Tek bir örnekle, bizim Lefkoşa’nın göbeğindeki Dikilitaş, atıyorum Prag’ın göbeğinde olsa, bu yer için Prag öyle bir organizasyon yapardı ki, millet saat başı oradaki gösteriyi izlemek için Kıbrıs’a akın ederdi…
Mahkemelerimiz, surlariçi, bölünmüş başkentin mazisi, surlarımız ve dahası…
Mağusa da benzer durumda…
Karpaz’ı ayrı tutuyorum, oranın sadece denizi ve kumsalı doğru pazarlansa, iyi bir strateji ile bir marka haline dönüştürülse, millet İbiza kadar Karpaz’a da ilgi gösterirdi…
Geçin bu ambargo, direkt uçuş falan bahanenelerini…
Elbette bunlar zorluk ama birçok ülke önündeki zorlulukları aşmak için olduğu yerde saymadı, çabaladı, üretti, markalaştı ve kendini dünyaya kabul ettirti…
Dünyanın en az zenginliğe sahip ülkeleri bu anlamda başarı öyküsü yazarken, bu kadar zenginlik içerisinde yüzen bizlerin hiçbir başarı sağlayamaması bizlerin başarısızlığıdır…
Kalkıp da ne Rum’a, ne de Türkiye’ye suçlama yapınız!..
Biz bu toprakların değerini bilmiyoruz!..
Hak ettiği değeri bu topraklara vermiyoruz!..
Aynı şeyleri yapıp farklı sonuçlar bekliyoruz!..

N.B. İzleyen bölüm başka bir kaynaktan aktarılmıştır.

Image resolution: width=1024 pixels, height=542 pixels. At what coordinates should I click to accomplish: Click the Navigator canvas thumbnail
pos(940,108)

Oysa farklı şeylerin altına imza koyma, her bir bölgemizde markalaşmış yerler yaratma ve bunları doğru pazarlama bizlerin elindedir…

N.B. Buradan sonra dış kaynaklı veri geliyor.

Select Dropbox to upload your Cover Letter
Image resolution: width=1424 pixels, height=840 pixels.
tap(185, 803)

Yaklaşık 13 yıl önce gittiğim Göbekli Tepe’yi hatırlıyorum…
Kocaman bir kaya, üzerinde bir çukur ve içerisinde yağmurdan kalma su birikintisi vardı!..
O kadar!..
Şimdi Urfa’ya ve Türkiye’deki diğer illere yasaklı olduğum için gidemiyorum ama sosyal medya üzeriden Göbekli Tepe’nin son halini gördükçe hayranlık duyuyorum…
Tüm dünyanın gözünde bir marka haline dönüştü…
İşte bu bir başarı öyküsüdür, varolan bir zenginliğin doğru değerlendirilmesi ve pazarlanmasıdır…
Soruyorum, Kıbrıs’ın kuzeyinde bu, benzeri ve fazlası zenginlik var mı yok mu?
Cevaba göre kendi kendimize not verebiliriz!..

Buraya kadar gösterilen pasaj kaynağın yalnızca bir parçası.